Aunque la lengua de suegra o sansevieria es una planta de interior que crece a la perfección en nuestra sala, también puede desarrollarse en un jardín, balcón o terraza. Para que esto sea posible, es menester considerar algunos cuidados de jardinería específicos, los cuales te brindaré a continuación.
Cómo cuidar una sansevieria o lengua de suegra en exteriores y evitar que sus hojas se quemen con el sol
Con estos consejos de jardinería, tu sansevieria o lengua de suegra que tienes en el jardín crecerá con fuerza
Jardinería: cómo cuidar una sansevieria o lengua de suegra de exteriores
Con la llegada de los días cálidos, algunas plantas de exterior comenzarán a sufrir el calor y el impacto del sol directo, haciendo que sus hojas y flores (dependiendo el caso) se quemen.
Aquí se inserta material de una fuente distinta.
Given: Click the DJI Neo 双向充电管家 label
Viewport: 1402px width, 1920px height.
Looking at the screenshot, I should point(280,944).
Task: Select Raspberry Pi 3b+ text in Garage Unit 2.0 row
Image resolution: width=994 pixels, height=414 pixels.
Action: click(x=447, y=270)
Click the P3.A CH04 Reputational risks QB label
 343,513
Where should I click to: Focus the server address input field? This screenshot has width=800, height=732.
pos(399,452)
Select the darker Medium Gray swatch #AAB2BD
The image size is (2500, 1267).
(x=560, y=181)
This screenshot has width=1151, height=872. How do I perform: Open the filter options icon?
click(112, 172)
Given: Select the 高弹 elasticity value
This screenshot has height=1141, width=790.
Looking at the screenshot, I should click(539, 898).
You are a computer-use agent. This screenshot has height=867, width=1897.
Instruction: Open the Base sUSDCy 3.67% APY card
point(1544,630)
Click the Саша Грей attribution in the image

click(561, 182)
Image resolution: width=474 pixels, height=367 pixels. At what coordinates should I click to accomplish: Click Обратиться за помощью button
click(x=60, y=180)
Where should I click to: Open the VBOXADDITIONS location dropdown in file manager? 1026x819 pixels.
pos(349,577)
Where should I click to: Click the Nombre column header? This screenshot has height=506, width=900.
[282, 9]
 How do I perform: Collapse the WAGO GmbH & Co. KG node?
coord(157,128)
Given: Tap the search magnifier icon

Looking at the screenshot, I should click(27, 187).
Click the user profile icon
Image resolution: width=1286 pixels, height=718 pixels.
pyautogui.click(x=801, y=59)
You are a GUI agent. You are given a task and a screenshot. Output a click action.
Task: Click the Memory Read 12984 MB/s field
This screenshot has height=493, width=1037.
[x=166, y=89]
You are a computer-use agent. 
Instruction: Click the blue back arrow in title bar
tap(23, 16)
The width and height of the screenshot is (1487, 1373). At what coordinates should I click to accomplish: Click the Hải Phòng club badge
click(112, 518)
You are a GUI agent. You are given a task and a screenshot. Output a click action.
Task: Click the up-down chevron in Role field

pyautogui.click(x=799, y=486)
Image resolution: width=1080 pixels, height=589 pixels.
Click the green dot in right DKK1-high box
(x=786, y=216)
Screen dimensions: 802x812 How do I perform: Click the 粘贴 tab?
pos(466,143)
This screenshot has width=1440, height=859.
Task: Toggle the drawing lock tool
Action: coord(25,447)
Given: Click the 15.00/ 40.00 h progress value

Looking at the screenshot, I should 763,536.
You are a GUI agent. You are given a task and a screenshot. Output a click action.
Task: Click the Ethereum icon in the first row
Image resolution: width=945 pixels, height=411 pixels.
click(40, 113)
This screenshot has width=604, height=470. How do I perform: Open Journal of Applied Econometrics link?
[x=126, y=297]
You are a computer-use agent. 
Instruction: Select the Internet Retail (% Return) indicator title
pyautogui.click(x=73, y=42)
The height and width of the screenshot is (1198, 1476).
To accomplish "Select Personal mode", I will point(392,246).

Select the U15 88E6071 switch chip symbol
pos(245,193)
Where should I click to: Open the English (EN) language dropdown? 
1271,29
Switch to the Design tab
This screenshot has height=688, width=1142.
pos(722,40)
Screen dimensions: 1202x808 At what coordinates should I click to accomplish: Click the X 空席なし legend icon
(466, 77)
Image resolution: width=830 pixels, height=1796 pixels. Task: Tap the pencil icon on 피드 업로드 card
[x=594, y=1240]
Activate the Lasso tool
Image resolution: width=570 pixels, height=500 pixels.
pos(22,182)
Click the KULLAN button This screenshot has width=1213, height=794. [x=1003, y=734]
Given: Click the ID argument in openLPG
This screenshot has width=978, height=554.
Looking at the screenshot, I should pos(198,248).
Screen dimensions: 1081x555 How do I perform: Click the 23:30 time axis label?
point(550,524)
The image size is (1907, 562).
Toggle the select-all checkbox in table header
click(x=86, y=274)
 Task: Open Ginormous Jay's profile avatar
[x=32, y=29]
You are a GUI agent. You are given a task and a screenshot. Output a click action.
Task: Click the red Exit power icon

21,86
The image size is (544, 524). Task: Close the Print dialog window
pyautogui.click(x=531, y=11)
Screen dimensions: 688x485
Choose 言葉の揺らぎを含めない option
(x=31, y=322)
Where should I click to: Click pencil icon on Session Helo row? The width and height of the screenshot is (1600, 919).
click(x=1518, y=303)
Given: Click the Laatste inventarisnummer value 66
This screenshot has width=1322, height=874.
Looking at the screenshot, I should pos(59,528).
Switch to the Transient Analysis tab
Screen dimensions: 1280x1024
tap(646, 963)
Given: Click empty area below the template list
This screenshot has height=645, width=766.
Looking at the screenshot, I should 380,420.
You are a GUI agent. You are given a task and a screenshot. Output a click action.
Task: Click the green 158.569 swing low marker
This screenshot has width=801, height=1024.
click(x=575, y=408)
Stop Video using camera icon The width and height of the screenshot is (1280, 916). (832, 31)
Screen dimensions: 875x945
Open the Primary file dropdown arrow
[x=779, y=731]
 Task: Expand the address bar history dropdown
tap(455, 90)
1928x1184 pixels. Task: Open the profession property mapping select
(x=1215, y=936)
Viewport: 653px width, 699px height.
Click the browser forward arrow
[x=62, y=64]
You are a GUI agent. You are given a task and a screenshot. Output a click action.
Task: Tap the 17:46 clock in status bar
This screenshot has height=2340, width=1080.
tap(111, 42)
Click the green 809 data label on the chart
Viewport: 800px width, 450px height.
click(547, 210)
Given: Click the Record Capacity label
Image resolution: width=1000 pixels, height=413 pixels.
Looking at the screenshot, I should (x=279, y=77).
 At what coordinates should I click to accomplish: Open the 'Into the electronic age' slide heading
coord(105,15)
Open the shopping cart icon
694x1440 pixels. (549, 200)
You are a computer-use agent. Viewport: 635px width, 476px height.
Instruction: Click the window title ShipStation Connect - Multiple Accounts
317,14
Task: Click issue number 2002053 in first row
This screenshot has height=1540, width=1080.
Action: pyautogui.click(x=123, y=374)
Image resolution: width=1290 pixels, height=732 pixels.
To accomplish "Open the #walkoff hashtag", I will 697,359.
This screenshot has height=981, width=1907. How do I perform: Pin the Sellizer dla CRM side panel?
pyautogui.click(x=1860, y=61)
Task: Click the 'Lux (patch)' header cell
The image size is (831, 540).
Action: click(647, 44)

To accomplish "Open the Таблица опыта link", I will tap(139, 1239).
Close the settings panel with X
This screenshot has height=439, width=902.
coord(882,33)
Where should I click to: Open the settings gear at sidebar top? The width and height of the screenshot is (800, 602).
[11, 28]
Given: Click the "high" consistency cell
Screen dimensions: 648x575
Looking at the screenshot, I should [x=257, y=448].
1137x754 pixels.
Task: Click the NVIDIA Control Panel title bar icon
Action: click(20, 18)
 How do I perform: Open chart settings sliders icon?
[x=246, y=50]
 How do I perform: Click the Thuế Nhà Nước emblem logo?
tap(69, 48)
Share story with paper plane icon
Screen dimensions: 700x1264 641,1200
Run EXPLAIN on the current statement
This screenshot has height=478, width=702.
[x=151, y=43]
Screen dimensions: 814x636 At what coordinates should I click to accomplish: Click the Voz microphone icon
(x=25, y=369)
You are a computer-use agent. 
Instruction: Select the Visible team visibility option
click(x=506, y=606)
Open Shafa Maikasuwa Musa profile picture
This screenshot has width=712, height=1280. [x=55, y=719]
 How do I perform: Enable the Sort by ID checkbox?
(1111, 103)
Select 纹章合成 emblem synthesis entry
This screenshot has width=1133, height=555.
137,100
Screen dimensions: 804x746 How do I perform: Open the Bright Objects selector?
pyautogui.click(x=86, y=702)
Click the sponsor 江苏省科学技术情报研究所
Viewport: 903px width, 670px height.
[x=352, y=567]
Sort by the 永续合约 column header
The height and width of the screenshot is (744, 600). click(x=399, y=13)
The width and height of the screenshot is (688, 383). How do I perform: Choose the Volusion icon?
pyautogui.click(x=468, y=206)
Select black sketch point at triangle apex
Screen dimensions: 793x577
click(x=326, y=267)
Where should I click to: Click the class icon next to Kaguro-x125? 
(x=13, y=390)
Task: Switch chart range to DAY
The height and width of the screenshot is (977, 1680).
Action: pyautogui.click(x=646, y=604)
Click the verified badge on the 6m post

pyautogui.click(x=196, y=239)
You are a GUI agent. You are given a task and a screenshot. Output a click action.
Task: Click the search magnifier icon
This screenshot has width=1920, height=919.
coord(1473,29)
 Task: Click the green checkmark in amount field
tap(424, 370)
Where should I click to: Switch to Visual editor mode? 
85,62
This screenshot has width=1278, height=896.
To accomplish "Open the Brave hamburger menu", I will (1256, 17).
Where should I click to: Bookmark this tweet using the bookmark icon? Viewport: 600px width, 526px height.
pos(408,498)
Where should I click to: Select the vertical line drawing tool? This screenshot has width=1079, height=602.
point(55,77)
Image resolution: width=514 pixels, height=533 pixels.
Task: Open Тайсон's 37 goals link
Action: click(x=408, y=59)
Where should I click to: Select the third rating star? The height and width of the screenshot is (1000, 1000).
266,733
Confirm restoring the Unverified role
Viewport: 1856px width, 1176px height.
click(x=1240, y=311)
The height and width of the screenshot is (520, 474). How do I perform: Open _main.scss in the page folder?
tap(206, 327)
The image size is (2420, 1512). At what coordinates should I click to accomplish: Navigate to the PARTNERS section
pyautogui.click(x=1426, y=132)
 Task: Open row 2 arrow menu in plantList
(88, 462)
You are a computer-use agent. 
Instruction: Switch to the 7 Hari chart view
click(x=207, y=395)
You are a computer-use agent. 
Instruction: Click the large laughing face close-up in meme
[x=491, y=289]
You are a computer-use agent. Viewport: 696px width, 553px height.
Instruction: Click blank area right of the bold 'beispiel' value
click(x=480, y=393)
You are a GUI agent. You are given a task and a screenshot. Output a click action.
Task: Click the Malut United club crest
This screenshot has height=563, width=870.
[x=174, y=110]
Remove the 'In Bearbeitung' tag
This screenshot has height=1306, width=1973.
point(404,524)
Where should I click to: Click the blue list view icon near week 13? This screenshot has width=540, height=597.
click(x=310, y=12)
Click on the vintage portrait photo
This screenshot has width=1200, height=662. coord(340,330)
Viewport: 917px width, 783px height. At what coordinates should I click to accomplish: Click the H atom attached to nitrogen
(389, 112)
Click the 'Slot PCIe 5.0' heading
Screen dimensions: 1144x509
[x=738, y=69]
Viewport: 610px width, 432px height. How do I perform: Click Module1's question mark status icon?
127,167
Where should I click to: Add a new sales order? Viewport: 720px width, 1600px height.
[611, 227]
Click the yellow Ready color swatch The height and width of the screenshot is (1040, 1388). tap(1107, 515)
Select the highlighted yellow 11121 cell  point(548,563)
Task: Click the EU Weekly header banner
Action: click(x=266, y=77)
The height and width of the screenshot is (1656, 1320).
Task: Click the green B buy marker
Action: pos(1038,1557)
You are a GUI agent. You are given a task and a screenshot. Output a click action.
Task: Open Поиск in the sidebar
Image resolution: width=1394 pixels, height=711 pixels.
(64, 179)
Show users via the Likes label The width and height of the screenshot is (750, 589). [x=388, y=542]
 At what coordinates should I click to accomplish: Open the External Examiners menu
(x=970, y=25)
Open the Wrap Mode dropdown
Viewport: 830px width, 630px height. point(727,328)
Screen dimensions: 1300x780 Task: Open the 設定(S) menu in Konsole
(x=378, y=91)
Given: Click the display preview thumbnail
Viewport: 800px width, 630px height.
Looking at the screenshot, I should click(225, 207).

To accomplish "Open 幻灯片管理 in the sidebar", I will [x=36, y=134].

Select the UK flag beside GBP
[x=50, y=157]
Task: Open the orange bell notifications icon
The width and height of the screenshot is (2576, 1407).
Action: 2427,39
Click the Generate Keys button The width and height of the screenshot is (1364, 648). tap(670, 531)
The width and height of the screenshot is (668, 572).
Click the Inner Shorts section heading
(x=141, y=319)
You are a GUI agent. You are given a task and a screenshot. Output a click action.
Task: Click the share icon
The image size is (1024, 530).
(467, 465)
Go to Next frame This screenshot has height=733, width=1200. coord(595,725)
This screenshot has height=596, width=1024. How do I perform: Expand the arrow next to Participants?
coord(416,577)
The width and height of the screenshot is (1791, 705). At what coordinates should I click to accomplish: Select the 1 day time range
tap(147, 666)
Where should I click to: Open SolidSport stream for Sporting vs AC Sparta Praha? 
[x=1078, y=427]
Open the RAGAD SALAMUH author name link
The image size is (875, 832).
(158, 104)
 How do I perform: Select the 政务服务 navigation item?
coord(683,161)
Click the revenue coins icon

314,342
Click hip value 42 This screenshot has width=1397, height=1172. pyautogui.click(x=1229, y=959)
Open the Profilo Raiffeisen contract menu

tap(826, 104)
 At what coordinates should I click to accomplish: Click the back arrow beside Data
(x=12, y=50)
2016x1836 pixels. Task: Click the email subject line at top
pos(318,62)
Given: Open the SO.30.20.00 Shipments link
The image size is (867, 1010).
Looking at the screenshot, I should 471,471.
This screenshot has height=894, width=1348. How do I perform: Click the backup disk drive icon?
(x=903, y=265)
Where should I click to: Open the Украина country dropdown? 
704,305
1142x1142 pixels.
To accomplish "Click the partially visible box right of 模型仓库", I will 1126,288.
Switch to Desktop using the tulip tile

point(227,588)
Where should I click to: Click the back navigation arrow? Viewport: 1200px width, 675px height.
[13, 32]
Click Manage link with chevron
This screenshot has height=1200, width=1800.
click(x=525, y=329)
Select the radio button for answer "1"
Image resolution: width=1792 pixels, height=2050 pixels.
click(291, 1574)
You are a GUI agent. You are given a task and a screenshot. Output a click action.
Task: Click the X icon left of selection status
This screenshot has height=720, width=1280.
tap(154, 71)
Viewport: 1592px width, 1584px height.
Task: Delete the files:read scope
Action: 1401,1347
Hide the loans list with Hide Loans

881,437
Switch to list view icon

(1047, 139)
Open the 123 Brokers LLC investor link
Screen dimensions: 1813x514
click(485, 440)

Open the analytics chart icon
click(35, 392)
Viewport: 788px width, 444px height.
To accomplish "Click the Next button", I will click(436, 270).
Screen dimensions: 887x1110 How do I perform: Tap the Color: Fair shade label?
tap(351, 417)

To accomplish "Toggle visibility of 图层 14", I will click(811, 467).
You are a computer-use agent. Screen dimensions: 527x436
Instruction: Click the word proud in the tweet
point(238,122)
Para que esto no suceda en tu sansevieria, es menester tener en cuenta sus exigencias.
Esta suculenta es de clima cálido, por lo que tolerará el calor del exterior a la perfección. Sin embargo, cuando el termómetro suba por encima de los 28 grados, si la sansevieria está en el balcón o en la terraza, sus hojas comenzarán a deshidratarse y si la temperatura aumenta más, las mismas se quemarán.
Ante esto, procura colocar la maceta detrás de un árbol o de una tela media sombra, para que el calor no impacte de lleno en el ejemplar. La lengua de suegra, generalmente, necesita de un espacio cuya temperatura oscile preferentemente entre los 16 y 25 grados.
En la misma línea, el riego será clave en una sansevieria que se encuentre en el exterior, más todavía en primavera y verano, ya que la mencionada suculenta tiende a deshidratarse si su suelo no está húmedo como debería ser.
En este sentido, se debe regar la planta cada cuatro días, siempre y cuando el sustrato esté completamente seco. Además, dicha tarea de jardinería deberá realizarse con cuidado, ya que la sansevieria no tolera el exceso de agua. Si regamos demasiado, la lengua de suegra tendrá hojas arrugadas y las raíces comenzarán a pudrirse.
Por último, la sansevieria necesitará de nutrientes que impulsen su crecimiento. En consecuencia, una vez al mes tendremos que suministrarle abonos caseros o fertilizantes. De esta forma, la lengua de suegra crecerá con fuerza, incluso estando en el exterior, y sus hojas no correrán el riesgo de quemarse con el calor de la primavera o el verano.